6. The multi-function end effector according to claim 2 wherein said centering means comprises:

a first plate attached to said pilot means and having said tool holding means disposed therein and having first bearing slots disposed therein;

a second plate capable of movement relative to said first plate and disposed below said first plate and having second bearing slots disposed therein that are substantially perpendicular to said first bearing slots;

a third plate capable of movement relative to said first and second plates and disposed below said second plate and attached to said vertical drive means;

a first set of bearing mechanisms disposed on said second plate and in said first bearing slots for permitting said second plate to slide relative to said first plate; and

a second set of bearing mechanisms disposed on said third plate and in said second bearing slots for permitting said third plate to slide relative to said second plate, said first and second plates sliding relative to said third plate under the influence of said pilot means.

7. The multi-function end effector according to claim 6 wherein said centering means further comprises:

a bolt with a first end attached to said first plate and extending through said second plate with a second end extending through said third plate; and

an actuator attached to said third plate and to said second end of said bolt for selectively drawing said plates into close contact thereby preventing relative movement of said plates.

8. The multi-function end effector according to claim 7 wherein said actuator is an air cylinder.

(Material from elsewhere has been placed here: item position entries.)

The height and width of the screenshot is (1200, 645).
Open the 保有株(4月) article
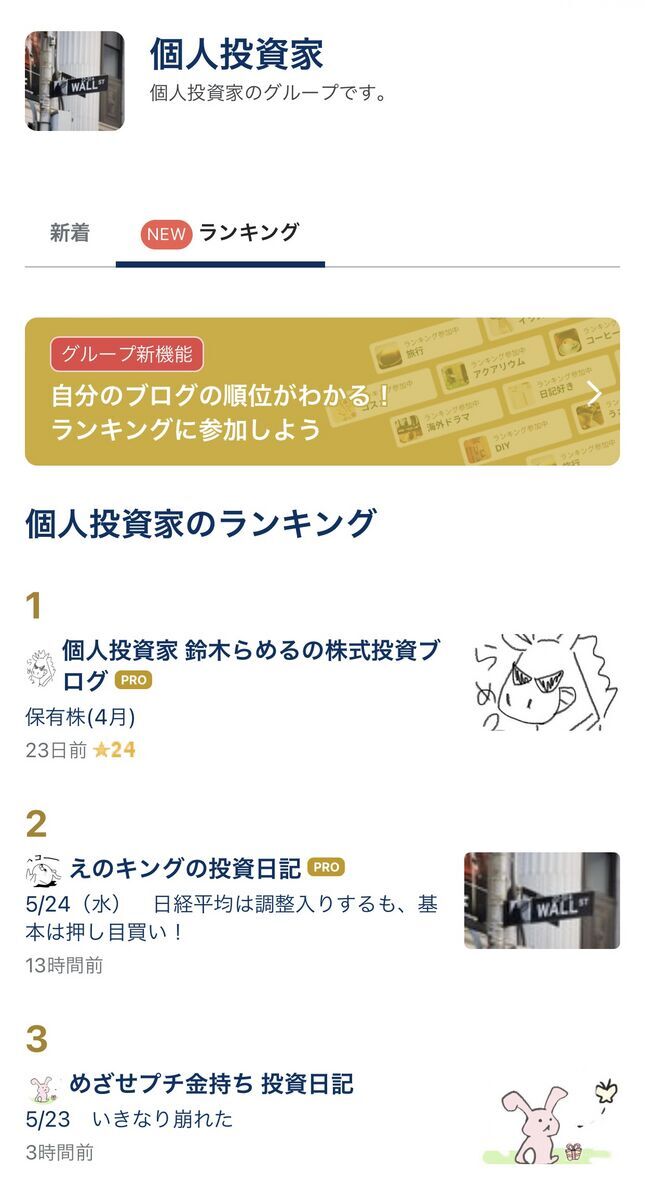[80, 717]
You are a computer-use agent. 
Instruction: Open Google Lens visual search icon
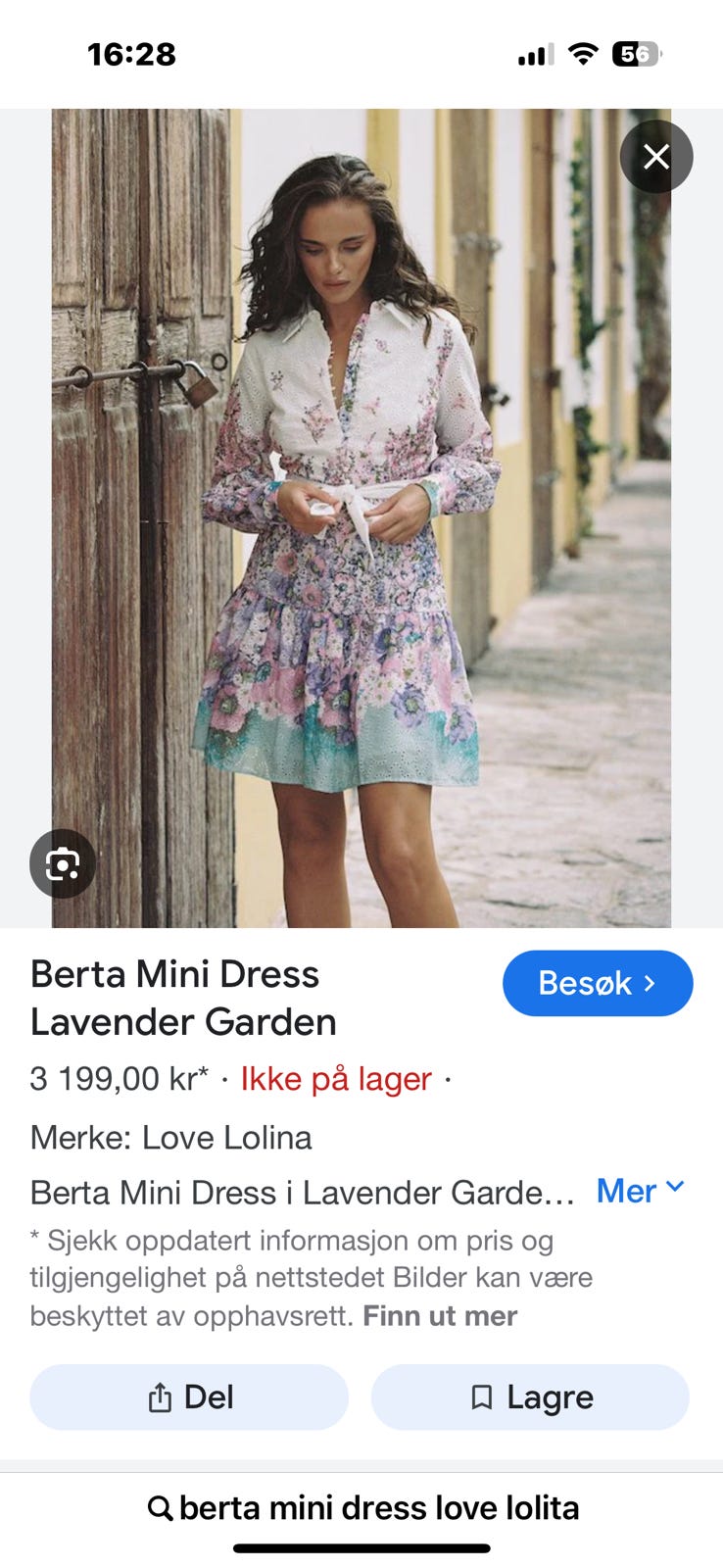[x=63, y=864]
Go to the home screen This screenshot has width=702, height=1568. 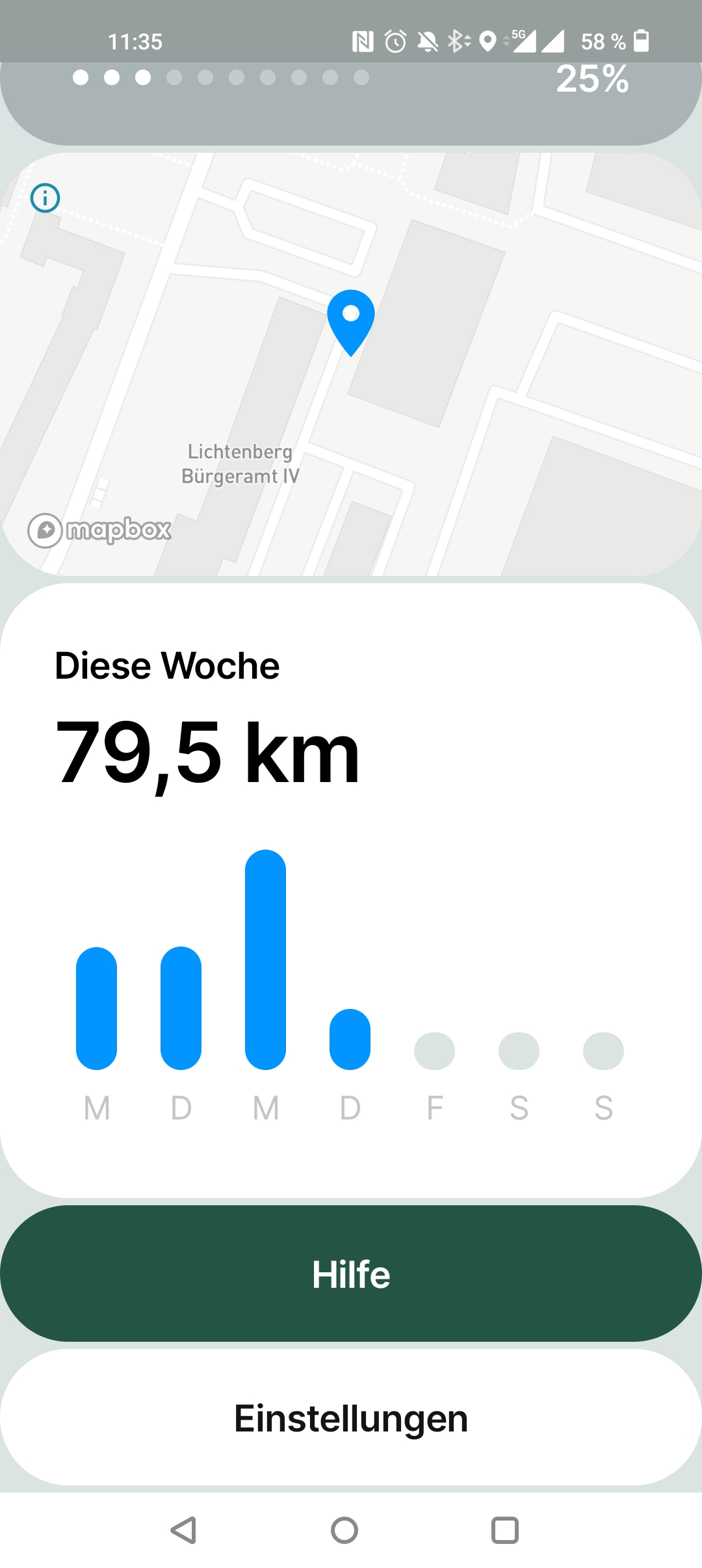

9. The multi-function end effector according to claim 1 wherein said tool holding means comprises:

said crescent-shaped gear disposed in a crescent-shaped hole in said centering means for holding said tools therein;

a first gear mounted on said centering means and in contact with said crescent-shaped gear;

a second gear mounted on said centering means and in contact with said crescent-shaped gear such that either said first gear or said second gear is in contact with said crescent-shaped gear; and

a gear drive means attached to said first and second gears for driving said crescent-shaped gear and tools mounted therein.

10. The multi-function end effector according to claim 1 wherein said vertical drive means comprises a lead screw mounted in said vertical member and in contact with said centering means and a drive mechanism connected to said lead screw for turning lead screw and moving said centering means vertically relative to said vertical member.

11. The multi-function end effector according to claim 2 wherein said pilot means comprises:

a pivoting mechanism mounted on said centering means; and

a linkage having a conical cap on one end and attached to said pivoting mechanism at the other end for guiding said tools into alignment with said equipment.

12. The multi-function end effector according to claim 3 wherein said tool trasfer means comprises:

a transfer arm drive mechanism associated with said vertical member;

a transfer arm attached to said transfer arm drive mechanism; and

a crescent-shaped holder attached to said transfer arm for holding tools, said transfer arm drive mechanism being capable of rotating said transfer arm and said holder in a horizontal plane thereby enabling said tools to be transferred to said holding means.

13. The multi-function end effector according to claim 4 wherein said tool latching means comprises:

a bar pivotally mounted on said centering means;

a camming surface mounted on said vertical member; and

biasing means attached to said bar for urging one end of said bar into contact with said camming surface with said camming surface causing the other end of said bar to be selectively positioned over said tool and said tool holding means thereby selectively securing said tool in said tool holding means.

14. The multi-function end effector according to claim 5 wherein said indicating means comprises a linear variable differential transformer.